给定题目 A:
在这篇 Single Number 题解的注释里，用异或交换两个数时，为什么 "b=a^b;" 这一步能让 b 得到原来 a 的值？请用一到三句话说明。
给定题目 B:
根据这篇 Single Number 题解回答下列问题，每问一行：
(i) 异或运算中，两个相同的位异或后结果是多少？
(ii) 在 137_Single_Number II 中，除了那个只出现一次的元素，其余元素各出现几次？
(iii) 先排序再查找的那种解法中，循环变量 i 每次增加多少？
给定题目 C:
接着这篇 Single Number 题解往下写，从最后一行 "for (auto i : nums)" 之后开始续写。

原文节选:

• • • •

136.Single number [LeetCode]

熟练使用map

136_Single_number    

Given an array of integers, every element appears twice except for one. Find that single one.

Note:Your algorithm should have a linear runtime complexity. Could you implement it without using extra memory?

只有一个光棍，其余元素均成对出现，找出这个苦逼的光棍！

/*
   ^ 异或运算，不同为1，相同为0；
   1^1=0;
   0^0=0;
   1^0=1;
   0^1=1;
   先转换成二进制，然后异或，3^5 → 11^101=110  → 6.   

   还有一个用途，交换两个数的值:
   a=a^b;
   b=a^b;  // b=a^b^b=a,  b^b 抵消所以a^b^b得a，实现b=a,把a赋值给b
   a=a^b;  // 带入最原始的a,b值 ☞ a=(a^b)^(a^b)^b，抵消之后剩余b
*/

class Solution {
public:
	int singleNumber(vector<int>& nums) 
	{
		int result = 0;
		for (int i = 0; i!= nums.size(); ++i)
		{
			result ^= nums[i];
		}
		return result;
	}
};

其它解法：

class Solution
{
public:
	int singleNumber(vector<int> &nums){
		unordered_map<int, int> cnts;    // {number, count}
		for (auto x : nums){
			if (cnts.find(x) != cnts.end())
			    cnts[x]++;
			else
			    cnts.insert({ x, 1 });
		}

		for (auto x : cnts){
		   if (x.second != 2)
			return x.first;
		}
		return 0;
	}
};

class Solution
{
public:
	int singleNumber(vector<int> &nums)
	{
		int n = 0;
		for (auto x : nums)
		{
			n ^= x;
		}
		return n;
	}
};

class Solution {
public:
	int singleNumber(vector<int>& nums) {
		sort(nums.begin(), nums.end());
		for (int i = 0; i<nums.size(); i += 2)
			if (nums[i] != nums[i + 1])
				return nums[i];
		return 0;
	}
};

137_Single_Number II

Given a non-empty array of integers, every element appears three times except for one, which appears exactly once. Find that single one.

继续找出这个万众瞩目的光棍！

扫描二维码关注公众号，回复： 1050356 查看本文章

class Solution{
public:
	int singleNumber(std::vector<int> &nums){
		std::unordered_map<int, int> cnts;    // {number, count}
		for (auto x : nums){
			if (cnts.find(x) != cnts.end())
			    cnts[x]++;			
			else
			    cnts.insert({ x, 1 });
		}

		for (auto x : cnts){
		    if (x.second != 3)			
			return x.first;			
		}
		return 0;
	}
};

其他方法：

class Solution {
public:
	int singleNumber(vector<int>& nums) 
	{
		int one = 0, two = 0, three = 0;
		for (auto i : nums)

• • • •

文本与元素指向记录
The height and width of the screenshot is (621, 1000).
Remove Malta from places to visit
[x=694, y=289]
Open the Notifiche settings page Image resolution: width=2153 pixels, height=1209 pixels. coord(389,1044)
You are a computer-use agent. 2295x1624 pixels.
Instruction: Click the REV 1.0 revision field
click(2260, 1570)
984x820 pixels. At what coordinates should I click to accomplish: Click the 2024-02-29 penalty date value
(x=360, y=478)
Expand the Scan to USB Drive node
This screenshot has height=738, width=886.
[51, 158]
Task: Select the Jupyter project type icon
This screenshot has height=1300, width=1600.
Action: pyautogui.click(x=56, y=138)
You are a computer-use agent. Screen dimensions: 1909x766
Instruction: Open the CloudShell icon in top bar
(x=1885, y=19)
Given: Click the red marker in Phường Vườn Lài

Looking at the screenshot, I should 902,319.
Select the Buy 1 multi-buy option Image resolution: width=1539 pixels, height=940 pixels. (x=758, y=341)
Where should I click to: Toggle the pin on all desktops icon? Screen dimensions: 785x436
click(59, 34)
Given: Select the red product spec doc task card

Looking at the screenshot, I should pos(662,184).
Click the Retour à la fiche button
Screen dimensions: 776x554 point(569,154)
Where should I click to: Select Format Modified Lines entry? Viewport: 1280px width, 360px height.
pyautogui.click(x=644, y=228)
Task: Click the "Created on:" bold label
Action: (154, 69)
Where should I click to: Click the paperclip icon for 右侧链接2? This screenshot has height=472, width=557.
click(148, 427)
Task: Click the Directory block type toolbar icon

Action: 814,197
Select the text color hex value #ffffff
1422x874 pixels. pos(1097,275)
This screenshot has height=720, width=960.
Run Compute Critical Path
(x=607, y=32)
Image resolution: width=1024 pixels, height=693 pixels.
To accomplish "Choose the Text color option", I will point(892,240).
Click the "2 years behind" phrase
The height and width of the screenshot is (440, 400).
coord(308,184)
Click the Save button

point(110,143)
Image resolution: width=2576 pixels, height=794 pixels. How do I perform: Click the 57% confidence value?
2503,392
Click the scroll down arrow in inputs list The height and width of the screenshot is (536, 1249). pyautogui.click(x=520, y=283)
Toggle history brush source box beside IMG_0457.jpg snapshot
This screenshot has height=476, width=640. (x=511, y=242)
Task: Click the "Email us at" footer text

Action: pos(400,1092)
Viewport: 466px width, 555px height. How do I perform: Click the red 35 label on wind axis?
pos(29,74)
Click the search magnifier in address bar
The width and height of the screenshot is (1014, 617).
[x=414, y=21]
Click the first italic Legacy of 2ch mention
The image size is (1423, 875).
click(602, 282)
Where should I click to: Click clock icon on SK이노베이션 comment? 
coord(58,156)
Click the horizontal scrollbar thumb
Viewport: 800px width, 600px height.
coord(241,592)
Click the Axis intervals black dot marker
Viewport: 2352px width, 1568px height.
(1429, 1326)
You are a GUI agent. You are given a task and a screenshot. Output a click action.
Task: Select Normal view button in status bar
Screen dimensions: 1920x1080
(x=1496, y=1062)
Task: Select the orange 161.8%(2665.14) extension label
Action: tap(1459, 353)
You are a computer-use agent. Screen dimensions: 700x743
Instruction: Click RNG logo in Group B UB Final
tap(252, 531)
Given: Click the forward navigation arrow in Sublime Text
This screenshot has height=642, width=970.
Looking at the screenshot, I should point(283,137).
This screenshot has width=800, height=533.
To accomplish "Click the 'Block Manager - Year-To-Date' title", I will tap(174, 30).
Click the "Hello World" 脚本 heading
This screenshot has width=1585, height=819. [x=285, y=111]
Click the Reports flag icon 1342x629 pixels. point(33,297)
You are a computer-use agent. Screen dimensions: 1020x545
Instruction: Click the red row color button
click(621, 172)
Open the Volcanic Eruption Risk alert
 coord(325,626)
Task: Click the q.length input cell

• • • •

书面回答 A:
执行这一步时，a 已经变成 a^b，所以 b=a^b^b。b^b 相互抵消，结果剩下 a，这样就把 a 的值赋给了 b。

书面回答 B:
(i) 0
(ii) 三次
(iii) 2

书面回答 C:
		{
			two |= (one & i);
			one ^= i;
			three = ~(one & two);
			one &= three;
			two &= three;
		}
		return one;
	}
};

class Solution {
public:
	int singleNumber(vector<int>& nums) {
		int a = 0, b = 0;
		for (int i = 0; i < nums.size(); ++i) {
			b = (b ^ nums[i]) & ~a;
			a = (a ^ nums[i]) & ~b;
		}
		return b;
	}
};

class Solution {
public:
	int singleNumber(vector<int>& nums) {
		const int W = sizeof(int) * 8;
		int count[W];
		std::fill_n(&count[0],W, 0);
		for (int i = 0; i < nums.size(); i++) {
			for (int j = 0; j < W; j++) {
				count[j] += (nums[i] >> j) & 1;
				count[j] %= 3;
			}
		}
		int result = 0;
		for (int i = 0; i < W; i++) {
			result += (count[i] << i);
		}
		return result;
	}
};

260_Single_Number_III

Given an array of numbers nums, in which exactly two elements appear only once and all the other elements appear exactly twice. Find the two elements that appear only once.

这次厉害了，有两个光棍，其余元素均成对存在。把这俩光棍挑出来！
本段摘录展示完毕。